UNITED STATES
SECURITIES AND EXCHANGE COMMISSION
Washington, D. C. 20549
FORM 8-K
CURRENT REPORT
Pursuant to Section 13 or 15(d)
of the Securities Exchange Act of 1934
Date of Report (Date of earliest event reported): August 21, 2017
INGEVITY CORPORATION
(Exact name of registrant as specified in its charter)
Delaware | 001-37586 | 47-4027764 | ||
(State or other Jurisdiction of Incorporation) |
(Commission File Number) |
(IRS Employer Identification No.) | ||
5555 Virginia Avenue | 29406 | |||
North Charleston, South Carolina (Address of principal executive offices) |
(Zip Code) |
Registrant’s telephone number, including area code: 843-740-2300
Not Applicable
(Former name or former address, if changed since last report)

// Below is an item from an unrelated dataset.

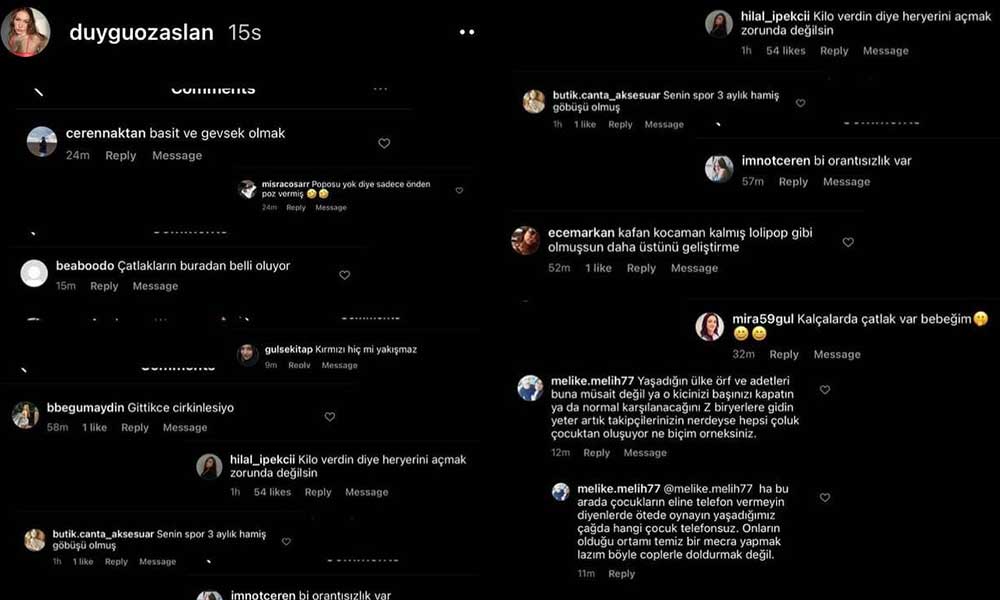
Task: Like the misracosarr comment heart
Action: 459,191
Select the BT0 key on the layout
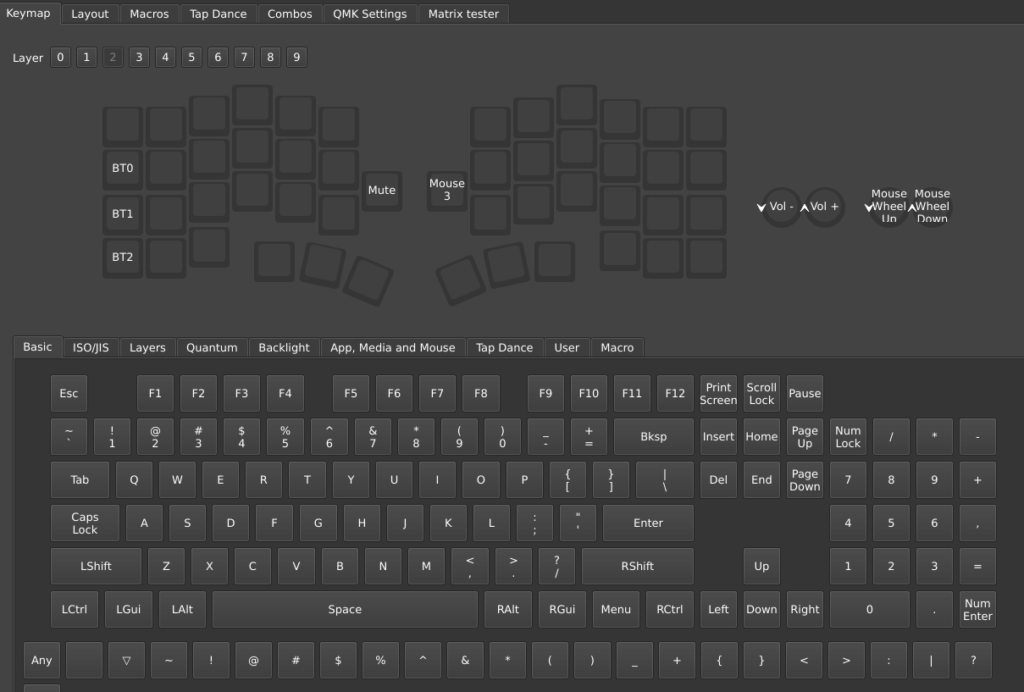1024x692 pixels. coord(122,169)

Check the appropriate box below if the Form 8-K filing is intended to simultaneously satisfy the filing obligation of the registrant under any of the following provisions:
¨ | Written communications pursuant to Rule 425 under the Securities Act (17 CFR 230.425) |
¨ | Soliciting material pursuant to Rule 14a-12 under the Exchange Act (17 CFR 240.14a-12) |
¨ | Pre-commencement communications pursuant to Rule 14d-2(b) under the Exchange Act (17 CFR 240.14d-2(b)) |
¨ | Pre-commencement communications pursuant to Rule 13e-4(c) under the Exchange Act (17 CFR 240.13e-4(c)) |
Indicate by check mark whether the registrant is an emerging growth company as defined in Rule 405 of the Securities Act of 1933 (§230.405 of this chapter) or Rule 12b-2 of the Securities Exchange Act of 1934 (§240.12b-2 of this chapter). Emerging Growth Company o
If an emerging growth company, indicate by check mark if the registrant has elected not to use the extended transition period for complying with any new or revised financial accounting standards provided pursuant to Section 13(a) of the Exchange Act o
Item 1.01. | Entry Into a Material Definitive Agreement. |
Asset Purchase Agreement
On August 22, 2017, Ingevity Corporation (the “Company”) announced that it entered into an Asset Purchase Agreement, dated August 22, 2017 (the “Agreement”), with Georgia-Pacific Chemicals LLC (the “Seller”), Georgia-Pacific LLC (“Seller Parent” and together with Seller, “GP”) and Ingevity Arkansas, LLC, a wholly-owned subsidiary of the Company (the “Buyer”), to purchase substantially all the assets primarily used in GP’s pine chemicals business (the “Pine Chemicals Business”), including assets and facilities related to tall oil fractionation operations and the production or modification of tall oil fatty acids, tall oil rosins, rosin derivatives and formulated products (the “Acquisition”).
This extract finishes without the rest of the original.